_The problem_. Each line of the listing below, from the very first to the one that contains "You are a computer-use agent. The width", is to be retyped exactly as it stands.

─── Material for the task ───

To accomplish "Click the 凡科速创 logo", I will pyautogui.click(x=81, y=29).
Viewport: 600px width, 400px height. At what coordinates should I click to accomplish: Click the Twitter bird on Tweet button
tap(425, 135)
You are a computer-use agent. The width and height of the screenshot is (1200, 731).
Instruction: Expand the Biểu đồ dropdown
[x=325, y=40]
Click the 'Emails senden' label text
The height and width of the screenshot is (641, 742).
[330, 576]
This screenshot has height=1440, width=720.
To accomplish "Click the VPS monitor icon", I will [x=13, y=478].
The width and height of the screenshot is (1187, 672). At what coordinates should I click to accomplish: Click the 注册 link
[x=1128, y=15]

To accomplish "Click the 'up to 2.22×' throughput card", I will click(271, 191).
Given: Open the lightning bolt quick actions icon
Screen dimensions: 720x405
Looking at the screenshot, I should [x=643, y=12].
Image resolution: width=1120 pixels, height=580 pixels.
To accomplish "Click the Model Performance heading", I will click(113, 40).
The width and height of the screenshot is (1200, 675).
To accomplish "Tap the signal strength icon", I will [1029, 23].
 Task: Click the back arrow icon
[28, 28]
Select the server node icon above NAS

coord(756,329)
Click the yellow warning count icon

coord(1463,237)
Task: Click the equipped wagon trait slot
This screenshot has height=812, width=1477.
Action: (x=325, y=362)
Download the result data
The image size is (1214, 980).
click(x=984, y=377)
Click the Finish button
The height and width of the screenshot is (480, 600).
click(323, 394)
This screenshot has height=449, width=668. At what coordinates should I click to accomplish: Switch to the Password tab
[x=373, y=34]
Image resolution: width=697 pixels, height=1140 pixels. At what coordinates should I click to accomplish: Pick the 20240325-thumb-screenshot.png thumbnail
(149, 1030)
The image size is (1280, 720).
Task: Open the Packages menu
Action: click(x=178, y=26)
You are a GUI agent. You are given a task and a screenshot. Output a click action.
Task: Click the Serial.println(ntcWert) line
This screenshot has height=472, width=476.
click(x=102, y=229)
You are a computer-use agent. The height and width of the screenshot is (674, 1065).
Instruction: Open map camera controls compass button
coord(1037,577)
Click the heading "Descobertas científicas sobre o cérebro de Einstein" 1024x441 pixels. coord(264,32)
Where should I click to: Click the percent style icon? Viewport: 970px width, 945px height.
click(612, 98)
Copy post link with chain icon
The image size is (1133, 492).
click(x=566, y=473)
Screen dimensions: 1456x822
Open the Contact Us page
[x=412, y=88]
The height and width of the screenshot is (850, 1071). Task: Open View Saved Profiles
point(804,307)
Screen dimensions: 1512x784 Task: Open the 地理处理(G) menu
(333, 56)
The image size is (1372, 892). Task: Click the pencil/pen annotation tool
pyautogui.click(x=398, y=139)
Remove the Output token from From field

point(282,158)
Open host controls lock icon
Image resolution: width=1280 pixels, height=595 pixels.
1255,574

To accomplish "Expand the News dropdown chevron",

───

_Answer section_.
To accomplish "Click the 凡科速创 logo", I will pyautogui.click(x=81, y=29).
Viewport: 600px width, 400px height. At what coordinates should I click to accomplish: Click the Twitter bird on Tweet button
tap(425, 135)
You are a computer-use agent. The width and height of the screenshot is (1200, 731).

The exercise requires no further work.